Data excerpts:

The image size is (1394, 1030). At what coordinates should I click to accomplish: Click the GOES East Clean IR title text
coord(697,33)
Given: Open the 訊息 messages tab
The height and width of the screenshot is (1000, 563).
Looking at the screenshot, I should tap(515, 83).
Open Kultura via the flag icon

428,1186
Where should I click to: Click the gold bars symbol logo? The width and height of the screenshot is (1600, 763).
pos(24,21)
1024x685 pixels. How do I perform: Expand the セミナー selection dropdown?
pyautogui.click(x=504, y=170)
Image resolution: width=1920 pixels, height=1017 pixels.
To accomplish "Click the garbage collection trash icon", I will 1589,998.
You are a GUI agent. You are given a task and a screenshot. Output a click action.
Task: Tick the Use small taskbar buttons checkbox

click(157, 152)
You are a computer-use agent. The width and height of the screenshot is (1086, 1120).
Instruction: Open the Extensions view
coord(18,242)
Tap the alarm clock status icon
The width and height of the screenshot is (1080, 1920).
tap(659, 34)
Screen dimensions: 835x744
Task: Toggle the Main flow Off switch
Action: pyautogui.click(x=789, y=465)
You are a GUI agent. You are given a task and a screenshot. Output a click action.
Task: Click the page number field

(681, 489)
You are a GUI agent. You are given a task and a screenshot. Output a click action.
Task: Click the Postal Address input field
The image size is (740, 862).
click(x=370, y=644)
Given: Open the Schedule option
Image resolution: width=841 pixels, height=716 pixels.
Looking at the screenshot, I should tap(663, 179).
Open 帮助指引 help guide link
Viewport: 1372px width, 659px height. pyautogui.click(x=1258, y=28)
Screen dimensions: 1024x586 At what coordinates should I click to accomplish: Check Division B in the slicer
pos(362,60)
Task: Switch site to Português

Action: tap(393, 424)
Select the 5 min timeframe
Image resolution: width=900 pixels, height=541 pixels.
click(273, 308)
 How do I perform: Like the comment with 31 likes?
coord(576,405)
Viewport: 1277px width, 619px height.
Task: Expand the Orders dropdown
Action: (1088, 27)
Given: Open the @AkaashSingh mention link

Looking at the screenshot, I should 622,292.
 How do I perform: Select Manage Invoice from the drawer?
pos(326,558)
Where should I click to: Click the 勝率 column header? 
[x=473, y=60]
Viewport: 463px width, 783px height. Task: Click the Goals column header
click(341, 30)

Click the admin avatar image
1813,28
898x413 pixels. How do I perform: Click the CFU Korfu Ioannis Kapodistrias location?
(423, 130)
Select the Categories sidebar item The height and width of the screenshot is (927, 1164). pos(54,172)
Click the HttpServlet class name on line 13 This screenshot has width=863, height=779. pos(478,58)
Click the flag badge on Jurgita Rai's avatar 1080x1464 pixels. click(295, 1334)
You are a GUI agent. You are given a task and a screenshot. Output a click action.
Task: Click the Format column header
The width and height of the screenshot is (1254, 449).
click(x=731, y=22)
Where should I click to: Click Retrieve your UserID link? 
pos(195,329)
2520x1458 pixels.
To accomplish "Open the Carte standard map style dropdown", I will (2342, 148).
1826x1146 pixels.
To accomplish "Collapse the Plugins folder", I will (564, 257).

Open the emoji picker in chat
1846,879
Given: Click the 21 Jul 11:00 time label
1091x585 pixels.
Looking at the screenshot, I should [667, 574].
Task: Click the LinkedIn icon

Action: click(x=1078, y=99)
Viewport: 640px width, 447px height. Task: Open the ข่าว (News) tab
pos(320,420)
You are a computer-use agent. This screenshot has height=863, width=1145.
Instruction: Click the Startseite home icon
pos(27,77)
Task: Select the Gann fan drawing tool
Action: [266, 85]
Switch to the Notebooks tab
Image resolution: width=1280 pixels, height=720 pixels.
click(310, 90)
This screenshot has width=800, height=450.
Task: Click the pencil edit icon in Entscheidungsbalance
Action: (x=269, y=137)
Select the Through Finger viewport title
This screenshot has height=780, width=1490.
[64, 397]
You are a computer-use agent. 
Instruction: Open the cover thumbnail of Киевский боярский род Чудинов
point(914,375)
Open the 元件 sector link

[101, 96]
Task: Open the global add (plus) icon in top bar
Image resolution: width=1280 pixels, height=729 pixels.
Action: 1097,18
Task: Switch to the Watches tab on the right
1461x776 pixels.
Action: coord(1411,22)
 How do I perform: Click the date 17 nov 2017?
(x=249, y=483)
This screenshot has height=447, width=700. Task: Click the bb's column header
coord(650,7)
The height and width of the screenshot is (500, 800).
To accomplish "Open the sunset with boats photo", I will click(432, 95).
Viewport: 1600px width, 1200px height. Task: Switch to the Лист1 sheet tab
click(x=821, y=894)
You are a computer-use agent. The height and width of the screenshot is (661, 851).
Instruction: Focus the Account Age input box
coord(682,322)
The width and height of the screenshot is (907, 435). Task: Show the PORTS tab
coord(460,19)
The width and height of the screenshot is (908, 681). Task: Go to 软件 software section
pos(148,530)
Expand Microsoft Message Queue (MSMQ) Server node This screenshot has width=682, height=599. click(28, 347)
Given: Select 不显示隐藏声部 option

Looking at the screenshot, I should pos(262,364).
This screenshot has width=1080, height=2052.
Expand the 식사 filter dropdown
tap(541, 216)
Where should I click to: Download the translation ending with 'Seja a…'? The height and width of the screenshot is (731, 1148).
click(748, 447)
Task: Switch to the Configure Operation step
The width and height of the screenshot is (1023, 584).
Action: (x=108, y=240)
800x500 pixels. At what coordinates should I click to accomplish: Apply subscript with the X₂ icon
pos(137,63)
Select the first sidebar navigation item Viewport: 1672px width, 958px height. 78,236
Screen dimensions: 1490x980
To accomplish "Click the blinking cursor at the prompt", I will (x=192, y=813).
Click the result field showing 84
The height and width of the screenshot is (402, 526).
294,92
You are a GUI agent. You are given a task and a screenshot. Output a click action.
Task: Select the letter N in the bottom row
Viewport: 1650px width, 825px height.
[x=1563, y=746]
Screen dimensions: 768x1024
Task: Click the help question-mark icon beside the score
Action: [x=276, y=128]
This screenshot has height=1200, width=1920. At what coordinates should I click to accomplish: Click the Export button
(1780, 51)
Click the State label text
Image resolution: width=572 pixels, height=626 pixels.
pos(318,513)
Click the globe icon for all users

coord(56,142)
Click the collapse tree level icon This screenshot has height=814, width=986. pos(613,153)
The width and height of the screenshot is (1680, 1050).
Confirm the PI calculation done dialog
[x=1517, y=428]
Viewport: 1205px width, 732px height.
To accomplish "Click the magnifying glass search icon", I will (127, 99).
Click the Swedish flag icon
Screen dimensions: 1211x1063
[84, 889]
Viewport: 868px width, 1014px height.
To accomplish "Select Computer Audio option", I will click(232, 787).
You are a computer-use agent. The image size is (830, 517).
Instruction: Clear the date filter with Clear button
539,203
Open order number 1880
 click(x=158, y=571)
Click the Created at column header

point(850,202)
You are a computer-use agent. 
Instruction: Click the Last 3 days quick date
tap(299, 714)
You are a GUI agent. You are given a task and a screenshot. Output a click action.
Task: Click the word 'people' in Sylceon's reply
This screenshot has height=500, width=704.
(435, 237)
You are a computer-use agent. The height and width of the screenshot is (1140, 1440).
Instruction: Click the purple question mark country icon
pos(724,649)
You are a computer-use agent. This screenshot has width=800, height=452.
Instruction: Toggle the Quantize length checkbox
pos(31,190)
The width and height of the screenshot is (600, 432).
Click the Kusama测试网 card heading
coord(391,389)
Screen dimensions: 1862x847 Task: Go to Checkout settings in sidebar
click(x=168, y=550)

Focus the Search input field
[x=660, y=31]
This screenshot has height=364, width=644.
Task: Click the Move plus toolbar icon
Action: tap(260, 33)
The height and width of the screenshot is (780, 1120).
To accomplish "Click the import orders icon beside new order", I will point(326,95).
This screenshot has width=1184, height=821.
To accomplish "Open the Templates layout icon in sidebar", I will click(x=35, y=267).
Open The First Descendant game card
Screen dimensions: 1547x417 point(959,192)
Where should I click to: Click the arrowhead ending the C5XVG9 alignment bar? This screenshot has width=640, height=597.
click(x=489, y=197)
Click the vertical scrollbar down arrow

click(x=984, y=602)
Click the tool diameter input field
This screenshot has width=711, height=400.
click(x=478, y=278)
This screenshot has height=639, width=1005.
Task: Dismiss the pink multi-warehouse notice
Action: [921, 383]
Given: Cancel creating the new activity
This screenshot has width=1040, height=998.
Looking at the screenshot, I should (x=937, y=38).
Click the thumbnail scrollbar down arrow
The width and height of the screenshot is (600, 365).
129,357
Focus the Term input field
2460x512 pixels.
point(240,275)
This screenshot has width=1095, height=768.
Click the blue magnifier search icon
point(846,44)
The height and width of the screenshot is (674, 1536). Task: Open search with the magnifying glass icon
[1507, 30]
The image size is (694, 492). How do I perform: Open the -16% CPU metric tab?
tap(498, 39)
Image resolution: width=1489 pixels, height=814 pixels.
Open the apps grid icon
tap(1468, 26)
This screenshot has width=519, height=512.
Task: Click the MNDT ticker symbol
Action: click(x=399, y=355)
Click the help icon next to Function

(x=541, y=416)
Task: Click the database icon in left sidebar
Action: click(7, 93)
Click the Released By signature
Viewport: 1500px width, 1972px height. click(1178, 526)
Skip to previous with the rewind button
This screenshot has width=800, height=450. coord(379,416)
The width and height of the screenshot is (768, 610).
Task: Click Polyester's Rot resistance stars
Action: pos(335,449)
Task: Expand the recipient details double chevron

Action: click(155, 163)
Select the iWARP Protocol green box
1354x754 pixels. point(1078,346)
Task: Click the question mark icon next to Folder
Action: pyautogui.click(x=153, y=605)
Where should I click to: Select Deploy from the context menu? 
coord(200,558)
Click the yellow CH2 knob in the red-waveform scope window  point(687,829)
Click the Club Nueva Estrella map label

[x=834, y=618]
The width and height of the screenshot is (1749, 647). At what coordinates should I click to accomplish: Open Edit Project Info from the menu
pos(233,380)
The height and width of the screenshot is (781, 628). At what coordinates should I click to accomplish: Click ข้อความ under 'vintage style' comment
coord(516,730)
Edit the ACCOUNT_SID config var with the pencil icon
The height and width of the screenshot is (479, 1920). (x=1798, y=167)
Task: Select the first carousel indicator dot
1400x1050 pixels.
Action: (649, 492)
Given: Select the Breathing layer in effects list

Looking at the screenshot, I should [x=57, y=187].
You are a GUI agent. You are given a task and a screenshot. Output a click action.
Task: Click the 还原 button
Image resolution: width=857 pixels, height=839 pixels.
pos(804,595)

GOAL OF THE EXERCISE:
Reproduce exactly, with nothing added, the lines from the one that contains "Task: Click the 还原 button" to the end of the data.

TASK SOLUTION:
Task: Click the 还原 button
Image resolution: width=857 pixels, height=839 pixels.
pos(804,595)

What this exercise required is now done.